Satisfeito ou a história de um sonho quase concretizado

PorExpresso das Ilhas,22 set 2018 9:43

​Foi há pouco mais de 4 anos que aqui escrevi, sobre o título “A desilusão ou a história de um sonho desfeito”, uma crónica onde dava conta do meu sentimento de desilusão por Cabo Verde ainda não ter a sua Federação de Xadrez e como tal não participar na Olimpíada de 2014 que se realizou em Tromsø na Noruega.

Relembro algumas passagens dessa crónica, para que muitos, que nessa altura eu nem sequer fazia ideia da sua existência, mas que hoje clamam por aquilo que julgam ser justiça, se lembrem de quem se batia e fazia planos para que Cabo Verde entrasse na alta roda do xadrez:

Com a realização, na passada sexta-feira (1 de Agosto) da cerimónia de abertura e início da competição no dia seguinte, a maior festa mundial de xadrez voltou aos tabuleiros.

Refiro-me à Olimpíada de xadrez, este ano na sua 41.ª edição, que se está a realizar em Tromsø, 8.ª maior cidade da Noruega o país do actual campeão mundial, Magnus Carlsen.

No dia em que se iniciaram estas olimpíadas senti dentro de mim uma grande tristeza e uma enorme desilusão por não estar lá também a participar. Para quem há 3/4 anos atrás, achou ser possível constituir a Federação Nacional de Xadrez de Cabo Verde de forma a poder estrear-se internacionalmente nesta olimpíada de Tromsø, o não conseguir esse objectivo é motivo para a tristeza que transporto e para a amargura que sinto. Foi um sonho que fui alimentando até me aperceber que estava a lidar com uma pura utopia.

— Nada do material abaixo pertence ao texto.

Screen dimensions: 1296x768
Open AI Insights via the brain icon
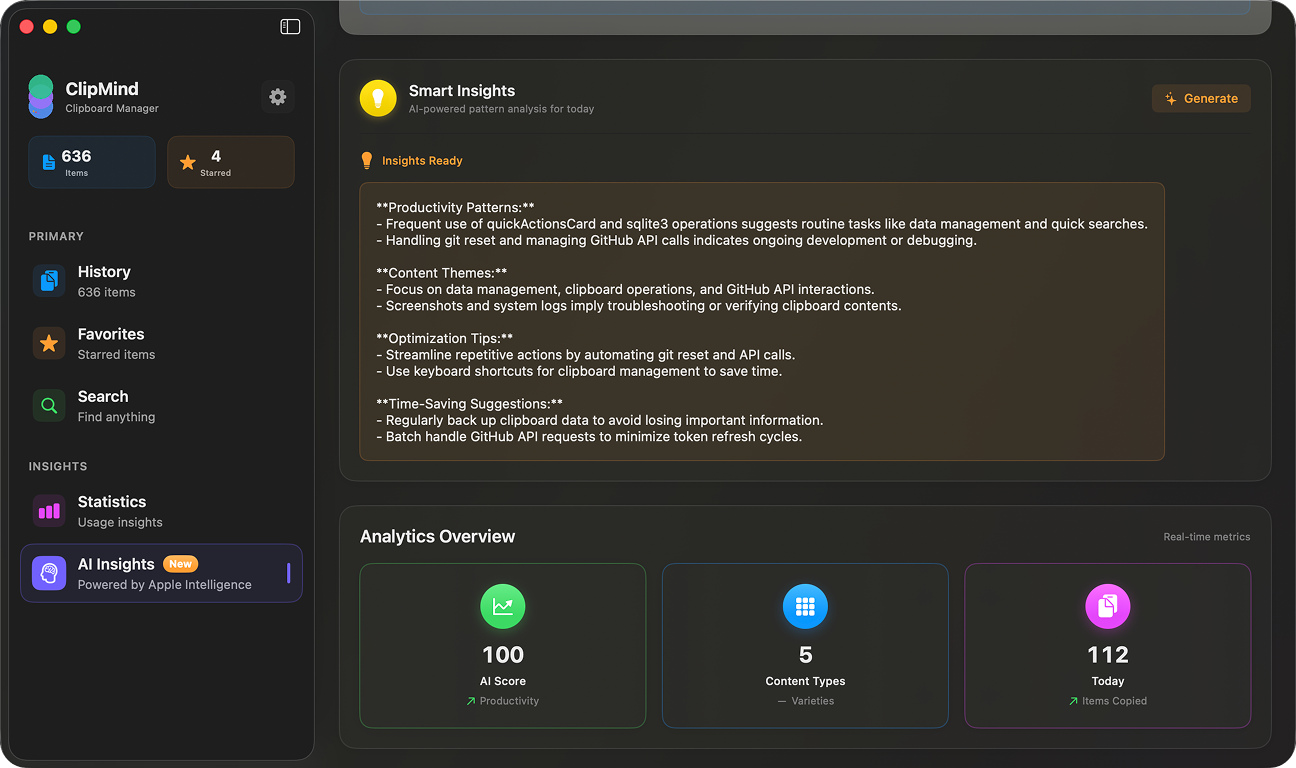click(49, 573)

Hoje, desiludido e sem o entusiasmo de outrora, consciente da inércia dos xadrezistas de Cabo Verde, apercebo-me que sonhei demasiado alto.

Durante estes anos, que remei contra a maré, apercebi-me que os xadrezistas crioulos esperam que lhes caia do céu uma Federação já constituída e pronta a ser alvo das línguas viperinas daqueles que nada fazem e entravam os que tentam fazer.

Sozinho, ou pouco acompanhado, não consegui que o céu produzisse tamanho milagre. E, é assim que aqui me encontro, com um sonho desfeito e imaginando o que seria se ele se tivesse tornado realidade.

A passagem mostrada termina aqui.